Ablauf einer Feuerbestattung
Eine Feuerbestattung beginnt meist mit einer Trauerfeier, die entweder mit dem Sarg vor der Kremation oder im Anschluss daran mit der Urne abgehalten wird. Der Ort der Zeremonie kann variieren – häufig finden solche Feiern in Friedhofskapellen, Kirchen oder individuell gewählten Räumlichkeiten statt. Musikalische Beiträge, persönliche Ansprachen sowie symbolische Gesten wie das Entzünden von Kerzen oder das Niederlegen von Blumen verleihen dem Abschied eine persönliche und emotionale Atmosphäre.
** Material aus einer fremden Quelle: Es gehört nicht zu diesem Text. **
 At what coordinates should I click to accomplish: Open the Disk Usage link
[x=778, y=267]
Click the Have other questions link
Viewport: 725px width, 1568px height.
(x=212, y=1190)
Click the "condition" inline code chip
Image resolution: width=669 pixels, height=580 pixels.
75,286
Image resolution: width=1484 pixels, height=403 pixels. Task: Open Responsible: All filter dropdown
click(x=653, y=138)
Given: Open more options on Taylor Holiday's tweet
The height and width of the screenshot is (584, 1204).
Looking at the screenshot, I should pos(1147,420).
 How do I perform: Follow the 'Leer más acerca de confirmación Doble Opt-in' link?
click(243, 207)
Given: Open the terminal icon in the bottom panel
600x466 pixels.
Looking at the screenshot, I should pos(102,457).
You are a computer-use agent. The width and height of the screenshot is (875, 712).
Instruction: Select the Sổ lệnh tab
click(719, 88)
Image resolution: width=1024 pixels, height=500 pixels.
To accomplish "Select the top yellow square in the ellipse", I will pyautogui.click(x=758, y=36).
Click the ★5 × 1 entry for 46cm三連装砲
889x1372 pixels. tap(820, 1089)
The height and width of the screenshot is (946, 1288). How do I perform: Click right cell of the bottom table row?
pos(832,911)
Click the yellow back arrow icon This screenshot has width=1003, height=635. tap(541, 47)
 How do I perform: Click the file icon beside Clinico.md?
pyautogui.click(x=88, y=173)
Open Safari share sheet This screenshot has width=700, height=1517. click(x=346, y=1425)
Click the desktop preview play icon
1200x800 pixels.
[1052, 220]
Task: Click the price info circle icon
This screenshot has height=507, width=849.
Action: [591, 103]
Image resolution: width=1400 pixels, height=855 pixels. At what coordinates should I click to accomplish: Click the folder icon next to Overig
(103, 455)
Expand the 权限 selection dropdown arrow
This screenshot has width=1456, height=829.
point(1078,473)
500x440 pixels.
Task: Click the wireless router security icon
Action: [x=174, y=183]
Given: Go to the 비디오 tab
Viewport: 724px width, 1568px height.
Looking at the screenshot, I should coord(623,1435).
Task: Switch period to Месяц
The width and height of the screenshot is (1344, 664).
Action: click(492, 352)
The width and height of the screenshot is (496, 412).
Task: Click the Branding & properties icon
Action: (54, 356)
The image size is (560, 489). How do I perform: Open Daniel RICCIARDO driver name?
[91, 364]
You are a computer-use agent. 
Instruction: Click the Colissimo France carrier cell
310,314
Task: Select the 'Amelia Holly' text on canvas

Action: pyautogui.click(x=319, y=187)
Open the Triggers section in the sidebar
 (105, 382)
In Deutschland ist gesetzlich vorgeschrieben, dass eine Einäscherung immer im Sarg erfolgen muss. Selbst wenn eine Urnenfeier nach der Kremation geplant ist, wird die verstorbene Person zunächst in einem Sarg eingebettet. Die eigentliche Einäscherung findet in einem Krematorium statt und unterliegt strengen rechtlichen Vorgaben sowie hohen technischen Standards, um einen würdevollen Umgang mit dem Verstorbenen sicherzustellen.
Nach dem Kremationsvorgang wird die Asche in einer Urne aufbewahrt. Diese kann später auf unterschiedliche Weise beigesetzt werden – etwa auf einem klassischen Friedhof, in einem Kolumbarium oder alternativ in einem naturbelassenen Areal. Oft wird die Urnenbeisetzung durch eine kleine Zeremonie begleitet, bei der Angehörige Gedichte, Gebete oder persönliche Worte sprechen, um dem Verstorbenen ein letztes Geleit zu geben.